* **TASK REQUIREMENTS**
Would you copy all lines in the data that contain the word "accomplish"?

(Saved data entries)

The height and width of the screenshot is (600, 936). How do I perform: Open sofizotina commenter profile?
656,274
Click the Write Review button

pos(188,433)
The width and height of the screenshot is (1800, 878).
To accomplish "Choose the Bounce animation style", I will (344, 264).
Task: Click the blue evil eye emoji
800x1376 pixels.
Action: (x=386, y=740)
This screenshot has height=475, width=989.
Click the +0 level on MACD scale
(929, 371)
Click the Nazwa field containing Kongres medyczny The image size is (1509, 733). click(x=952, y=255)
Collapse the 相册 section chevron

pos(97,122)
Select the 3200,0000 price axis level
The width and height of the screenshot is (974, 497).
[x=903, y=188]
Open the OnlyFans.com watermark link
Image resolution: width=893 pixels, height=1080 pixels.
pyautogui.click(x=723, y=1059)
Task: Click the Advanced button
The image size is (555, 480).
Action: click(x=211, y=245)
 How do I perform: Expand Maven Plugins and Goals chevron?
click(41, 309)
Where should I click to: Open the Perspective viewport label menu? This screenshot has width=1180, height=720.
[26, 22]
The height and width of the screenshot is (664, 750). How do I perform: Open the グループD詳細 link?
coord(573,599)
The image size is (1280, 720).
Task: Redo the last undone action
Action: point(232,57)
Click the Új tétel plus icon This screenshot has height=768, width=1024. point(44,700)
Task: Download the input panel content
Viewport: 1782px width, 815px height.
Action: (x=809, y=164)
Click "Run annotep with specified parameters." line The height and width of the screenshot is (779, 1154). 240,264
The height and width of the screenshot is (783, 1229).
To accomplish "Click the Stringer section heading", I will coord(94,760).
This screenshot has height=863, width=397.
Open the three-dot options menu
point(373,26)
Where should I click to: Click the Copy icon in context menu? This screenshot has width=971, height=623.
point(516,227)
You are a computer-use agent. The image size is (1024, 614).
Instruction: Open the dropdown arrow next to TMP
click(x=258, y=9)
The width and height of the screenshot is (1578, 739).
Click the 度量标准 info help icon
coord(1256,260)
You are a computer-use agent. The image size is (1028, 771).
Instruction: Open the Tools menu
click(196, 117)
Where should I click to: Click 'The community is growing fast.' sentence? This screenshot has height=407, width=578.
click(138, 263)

* **ANSWER SPACE**
To accomplish "Choose the Bounce animation style", I will (344, 264).
To accomplish "Click the Stringer section heading", I will coord(94,760).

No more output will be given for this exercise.